*** TEKS BACAAN

Faktor Psikologis yang Berperan dalam Kasus Ini
Sejumlah faktor psikologis yang dapat menjelaskan perilaku Wahyu dalam kasus ini meliputi:
1. Gangguan Kepribadian Posesif dan Cemburu Berlebihan
Pelaku tampaknya memiliki rasa cemburu yang tidak rasional, yang menyebabkan dia melarang Sindi untuk bergaul dengan keluarga maupun tetangganya. Dalam beberapa kasus, kecemburuan berlebihan ini bisa disebabkan oleh:
• Gangguan Kepribadian Paranoid, di mana seseorang selalu curiga dan merasa tidak aman dalam hubungan mereka.
• Obsessive Love Disorder (OLD), yaitu kondisi di mana seseorang menjadi sangat terobsesi dengan pasangan hingga ingin mengendalikan setiap aspek kehidupannya.
Dr. Andi menambahkan, “Ketika seseorang merasa sangat takut kehilangan pasangan hingga melakukan tindakan ekstrem seperti isolasi sosial, itu bukan lagi cinta, melainkan bentuk pengendalian yang berbahaya. Pola ini perlu ditangani dengan terapi psikologis dan pendekatan spiritual agar individu dapat membangun hubungan yang lebih sehat.”
2. Gangguan Narcissistic Personality Disorder (NPD)
Beberapa pelaku KDRT menunjukkan tanda-tanda gangguan kepribadian narsistik, yang ditandai dengan:
• Rasa superioritas—merasa lebih berkuasa atas pasangan dan menganggapnya sebagai milik pribadi.
• Kurangnya empati—tidak peduli dengan penderitaan pasangan, seperti dalam kasus ini di mana Wahyu tega mengabaikan kondisi istrinya.
• Menggunakan hukuman untuk mengontrol pasangan, seperti mengurung dan membiarkan Sindi kelaparan.
“Individu dengan gangguan narsistik sering kali melihat pasangannya sebagai objek, bukan sebagai manusia yang memiliki hak dan perasaan. Mereka cenderung mencari kepuasan dari mengendalikan dan mendominasi, sehingga tanpa terapi dan intervensi yang tepat, siklus kekerasan ini akan terus berulang,” kata Dr. Andi.

******

TELUSURI BAHAN:
(1) Tuliskan semua isi teks bacaan, dari "Beberapa pelaku KDRT" hingga "membiarkan Sindi kelaparan.".
(2) Ringkas paragraf teks bacaan yang diawali "Dr. Andi menambahkan" tanpa membuang fakta utamanya.
(3) Tulis lanjutan teks bacaan tentang faktor psikologis pelaku KDRT ini, dimulai setelah kalimat terakhirnya.

*** DATA YANG DIBERIKAN

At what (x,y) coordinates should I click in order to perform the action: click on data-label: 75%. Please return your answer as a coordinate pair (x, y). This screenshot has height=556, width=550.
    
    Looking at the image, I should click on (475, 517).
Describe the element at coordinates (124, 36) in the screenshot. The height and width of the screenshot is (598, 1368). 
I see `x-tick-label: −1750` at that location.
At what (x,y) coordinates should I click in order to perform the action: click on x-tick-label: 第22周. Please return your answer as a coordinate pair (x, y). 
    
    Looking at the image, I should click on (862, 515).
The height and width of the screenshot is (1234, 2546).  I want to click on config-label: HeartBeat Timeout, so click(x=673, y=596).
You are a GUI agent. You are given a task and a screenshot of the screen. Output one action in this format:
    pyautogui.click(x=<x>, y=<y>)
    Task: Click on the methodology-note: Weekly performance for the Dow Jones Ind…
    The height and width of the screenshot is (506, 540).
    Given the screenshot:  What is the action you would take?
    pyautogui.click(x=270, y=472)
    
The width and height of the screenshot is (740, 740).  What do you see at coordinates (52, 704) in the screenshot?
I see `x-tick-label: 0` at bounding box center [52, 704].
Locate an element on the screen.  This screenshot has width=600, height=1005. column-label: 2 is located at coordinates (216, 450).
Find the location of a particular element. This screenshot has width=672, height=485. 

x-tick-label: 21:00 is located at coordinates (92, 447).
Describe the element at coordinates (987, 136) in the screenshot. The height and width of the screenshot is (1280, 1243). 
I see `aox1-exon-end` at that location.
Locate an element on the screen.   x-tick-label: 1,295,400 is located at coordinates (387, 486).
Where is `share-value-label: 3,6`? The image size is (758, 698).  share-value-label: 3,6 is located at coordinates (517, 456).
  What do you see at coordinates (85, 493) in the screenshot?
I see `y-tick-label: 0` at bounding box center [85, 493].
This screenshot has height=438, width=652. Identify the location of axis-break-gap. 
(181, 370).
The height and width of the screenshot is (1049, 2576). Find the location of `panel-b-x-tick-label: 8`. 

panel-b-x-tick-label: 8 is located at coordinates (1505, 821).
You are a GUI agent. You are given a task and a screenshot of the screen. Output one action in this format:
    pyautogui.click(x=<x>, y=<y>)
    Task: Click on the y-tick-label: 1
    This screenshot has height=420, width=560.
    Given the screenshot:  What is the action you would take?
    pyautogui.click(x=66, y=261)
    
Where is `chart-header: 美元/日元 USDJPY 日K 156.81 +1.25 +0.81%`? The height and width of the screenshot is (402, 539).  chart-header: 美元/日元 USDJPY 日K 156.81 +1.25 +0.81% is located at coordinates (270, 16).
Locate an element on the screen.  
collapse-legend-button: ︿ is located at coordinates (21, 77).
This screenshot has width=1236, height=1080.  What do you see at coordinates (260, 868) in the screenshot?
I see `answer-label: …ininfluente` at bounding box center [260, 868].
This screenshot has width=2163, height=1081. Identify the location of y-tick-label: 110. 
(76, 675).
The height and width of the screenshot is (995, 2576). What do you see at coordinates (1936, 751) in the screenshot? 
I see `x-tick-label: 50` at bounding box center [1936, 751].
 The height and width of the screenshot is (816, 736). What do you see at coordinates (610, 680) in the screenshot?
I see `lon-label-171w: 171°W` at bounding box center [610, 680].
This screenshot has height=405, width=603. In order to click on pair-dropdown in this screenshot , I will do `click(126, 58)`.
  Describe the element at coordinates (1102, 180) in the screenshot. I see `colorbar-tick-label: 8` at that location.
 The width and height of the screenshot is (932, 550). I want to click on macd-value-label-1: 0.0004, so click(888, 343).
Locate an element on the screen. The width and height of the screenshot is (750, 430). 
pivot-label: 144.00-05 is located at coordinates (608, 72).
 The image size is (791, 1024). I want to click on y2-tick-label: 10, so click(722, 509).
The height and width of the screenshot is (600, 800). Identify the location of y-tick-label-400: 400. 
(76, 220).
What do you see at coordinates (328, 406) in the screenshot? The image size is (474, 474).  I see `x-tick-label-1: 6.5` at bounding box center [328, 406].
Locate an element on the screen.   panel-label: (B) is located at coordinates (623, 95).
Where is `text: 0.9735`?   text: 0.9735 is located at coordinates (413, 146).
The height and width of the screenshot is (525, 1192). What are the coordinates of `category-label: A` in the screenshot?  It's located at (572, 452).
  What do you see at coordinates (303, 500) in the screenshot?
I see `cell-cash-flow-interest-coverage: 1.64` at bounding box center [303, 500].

******

JAWABAN TUGAS:
(1)
Beberapa pelaku KDRT menunjukkan tanda-tanda gangguan kepribadian narsistik, yang ditandai dengan:
• Rasa superioritas—merasa lebih berkuasa atas pasangan dan menganggapnya sebagai milik pribadi.
• Kurangnya empati—tidak peduli dengan penderitaan pasangan, seperti dalam kasus ini di mana Wahyu tega mengabaikan kondisi istrinya.
• Menggunakan hukuman untuk mengontrol pasangan, seperti mengurung dan membiarkan Sindi kelaparan.

(2) Menurut Dr. Andi, rasa takut kehilangan pasangan yang begitu besar sampai mendorong tindakan ekstrem seperti isolasi sosial bukan lagi cinta. Itu adalah pengendalian yang berbahaya. Pola ini perlu ditangani dengan terapi psikologis dan pendekatan spiritual supaya orang tersebut bisa membangun hubungan yang lebih sehat.

(3)
3. Gangguan Psikopat atau Sosiopat
Jika Wahyu memiliki gangguan psikopat atau sosiopat, dia mungkin memiliki ciri-ciri seperti:
• Kurangnya rasa bersalah atau penyesalan, sehingga tega meninggalkan istrinya dalam kondisi mengenaskan.
• Kemampuan untuk menipu dan memanipulasi, mungkin dengan berpura-pura menjadi suami yang baik di depan orang lain.
• Perilaku impulsif dan tidak bertanggung jawab, seperti melarikan diri setelah kejahatannya terungkap.
Dr. Andi menjelaskan bahwa dalam beberapa kasus, individu dengan kecenderungan psikopat dapat menutupi sifat aslinya di depan umum, tetapi menunjukkan kekejaman di balik pintu tertutup.
4. Trauma atau Latar Belakang Kekerasan
Beberapa pelaku KDRT berasal dari keluarga yang penuh kekerasan, di mana mereka mungkin pernah mengalami atau menyaksikan penganiayaan di rumah. Ini bisa membuat mereka menganggap kekerasan sebagai hal yang normal dan memperlakukannya sebagai bagian dari hubungan suami-istri.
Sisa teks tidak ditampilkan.